Conservative media figures spent years portraying Barack Obama as an “authoritarian,” a “king,” and a “dictator” in response to his executive actions. But many of those same pundits have conveniently gone silent on Donald Trump’s assertion of “total” authority over states. Bret Baier, Fox News’ chief political anchor, elucidated as much in a Tuesday segment on Trump’s comments claiming that he, and only he, would dictate when states reopen businesses amid the coronavirus pandemic. “If President Obama had said those words that you heard from President Trump, that the authority is total with the presidency, conservatives’ heads would’ve exploded across the board,” Baier said. “The Constitution is pretty clear. Constitutional scholars will say that this is not the president flicking on the switch, it’s the governors and the local authorities.” He concluded by explaining that while Trump “can really influence these governors and work with them…as far as the top-down order, by the Constitution, you can’t do that.”
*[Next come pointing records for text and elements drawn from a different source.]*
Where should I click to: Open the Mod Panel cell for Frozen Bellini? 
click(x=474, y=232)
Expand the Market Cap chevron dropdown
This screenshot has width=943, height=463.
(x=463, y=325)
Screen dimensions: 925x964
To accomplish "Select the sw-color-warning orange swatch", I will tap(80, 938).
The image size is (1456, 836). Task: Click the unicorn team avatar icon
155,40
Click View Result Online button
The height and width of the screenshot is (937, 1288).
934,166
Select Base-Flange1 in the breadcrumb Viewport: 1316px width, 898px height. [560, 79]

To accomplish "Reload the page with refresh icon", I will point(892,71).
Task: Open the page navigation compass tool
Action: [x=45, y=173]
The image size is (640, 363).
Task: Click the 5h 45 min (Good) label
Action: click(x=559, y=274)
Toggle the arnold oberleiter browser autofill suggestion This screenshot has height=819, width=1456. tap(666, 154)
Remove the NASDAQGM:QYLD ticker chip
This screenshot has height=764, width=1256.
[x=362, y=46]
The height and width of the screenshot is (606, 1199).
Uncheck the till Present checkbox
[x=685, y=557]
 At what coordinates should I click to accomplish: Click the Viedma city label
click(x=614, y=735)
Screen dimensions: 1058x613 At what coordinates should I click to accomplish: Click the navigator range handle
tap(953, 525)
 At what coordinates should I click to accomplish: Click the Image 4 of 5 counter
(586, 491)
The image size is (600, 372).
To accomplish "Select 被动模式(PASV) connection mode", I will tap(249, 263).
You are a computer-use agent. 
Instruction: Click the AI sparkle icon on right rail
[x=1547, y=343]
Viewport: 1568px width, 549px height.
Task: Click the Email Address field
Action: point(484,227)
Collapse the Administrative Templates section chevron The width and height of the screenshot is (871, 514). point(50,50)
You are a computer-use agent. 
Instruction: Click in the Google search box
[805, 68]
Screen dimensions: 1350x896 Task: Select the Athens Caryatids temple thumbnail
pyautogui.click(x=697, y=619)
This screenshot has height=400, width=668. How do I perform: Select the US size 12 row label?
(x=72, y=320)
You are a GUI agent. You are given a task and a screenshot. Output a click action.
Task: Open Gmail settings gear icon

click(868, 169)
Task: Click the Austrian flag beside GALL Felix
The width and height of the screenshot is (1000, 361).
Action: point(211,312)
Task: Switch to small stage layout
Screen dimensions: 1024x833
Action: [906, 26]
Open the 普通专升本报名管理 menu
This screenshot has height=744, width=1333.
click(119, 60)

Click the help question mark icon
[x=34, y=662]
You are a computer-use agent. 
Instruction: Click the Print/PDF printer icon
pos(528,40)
Baier was referring to a particularly deranged White House press briefing on Monday in which Trump declared, “When somebody is the president of the United States, the authority is total. And that’s the way it’s got to be.” He went on to puff up his control over states during a national emergency, insisting that “the governors need us one way or the other,” while also acknowledging that he hasn’t “asked anybody” about it “because I don’t have to.” Vice President Mike Pence, a strong proponent of states’ rights during the Obama years, backed Trump’s autocratic framing. “In the long history of this country, the authority of the president of the United States during national emergencies is unquestionably plenary,” he said.
Others in conservative media landed on the same side as Baier, including Fox News’ Brit Hume. “POTUS claims of absolute power in Covid 19 emergency are constitutional nonsense, another of his serial exaggerations,” he tweeted. “The reaction to them are another case of media’s insistent focus on the stuff he says, as if that is more important than what he actually does.” The National Review published two separate items this week criticizing Trump’s authoritative declaration: one by editor Rich Lowry, who called Trump’s assertion “constitutional gibberish and flagrant misrepresentations of our system of government,” and another by Berkeley Law professor John Yoo. “Only the states can impose quarantines, close institutions and businesses, and limit intrastate travel,” the legal scholar wrote. “Democratic governors Gavin Newsom in California, Andrew Cuomo in New York, and J.B. Pritzker [in] Illinois imposed their states’ lockdowns, and only they will decide when the draconian policies will end.”
And yet, despite the relative sanity coursing through some factions of the conservative world, Trump’s biggest cheerleaders remained steadfast. Baier’s colleague Laura Ingraham had nothing but praise for the Monday briefing, saying in the intro to her show that night that she “thoroughly enjoyed today’s coronavirus task force briefing. That was great. It was a tour de force!” (In 2014, Ingraham called Obama’s executive action on immigration a form of “home-grown tyranny” and labelled the then president a “new king.”) Though she spent zero airtime questioning Trump’s wielding of federal power, she did accuse Steve Beshear, Kentucky’s Democratic governor, of using local law enforcement to “harass” Christians attempting to violate social distancing guidelines by holding Easter gatherings—a decision she cast as an unconstitutional “attack on religion.”
Like Ingraham, Fox Business host and informal Trump adviser Lou Dobbs went berserk on Obama following the 2014 executive action that, in part, expanded the Deferred Action for Childhood Arrivals program, calling Obama’s view “straightforwardly authoritarian.” In response to Trump’s pronouncement this week, however, Dobbs sided with the executive branch and condemned the group of “radical Dem governors” organizing their own timeline to roll back measures intended to keep the virus from spreading. He also accused Democratic state leaders like Cuomo and Michigan’s Gretchen Whitmer of using “the Wuhan virus pandemic to attack the president,” adding, “Who the hell is running this show?”